**EXCERPT PROVIDED**
—————
The Ladder

Shôn Dale-Jones in collaboration with Stefanie Müller and Julian Spooner
Shôn Dale-Jones presents Hugh Hughes in a HioPolloi Production
The Drum, Theatre Royal Plymouth

The Ladder

The third piece in Shôn Dale-Jones’s Loose Change Trilogy is The Ladder, "an uplifting story about a down fall".

Commissioned by Norfolk and Norwich Festival in association with Theatre Royal Plymouth and Cambridge Junction to write and perform a piece on the theme of responsibility to follow on from The Duke and Me and Robin Hood, Dale-Jones finds himself too pessimistic for inspiration so channels his alter ego, the personable Hugh Hughes, to take charge.

Facing a blown-up photo of a ripped poster reminding him that "Optimists always win in the end", Hughes combines Greta Thunberg’s small treatise, his father’s fatal fall from a ladder and a tedious wait for his number to come up on the GP’s waiting list to debate responsibility—corporate, collective and individual—through chat and re-enactment.

With the help of his father (Daniel Hughes), the emerging (for the past 15 years) artist draws the audience into an unpredictable ride through the life flashing before his father’s eyes, global extremis and the perennial fruit pastilles v wine gums debate with vignettes and reminiscences. With the houselights up, there’s no hiding from the one-to-one chat and therein lies Dale-Jones’s USP: a canny storyteller treading a very fine line between pathos, comic observation and hard-hitting fact.
—————
**INFORMATION PROVIDED**
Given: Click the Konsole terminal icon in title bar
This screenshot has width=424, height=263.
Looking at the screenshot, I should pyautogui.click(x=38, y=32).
—————
**TASK TO CARRY OUT**
From the review of The Ladder, list the things Hughes combines to debate responsibility.

**TASK ANSWER**
- Greta Thunberg's small treatise
- His father's fatal fall from a ladder
- A tedious wait for his number to come up on the GP's waiting list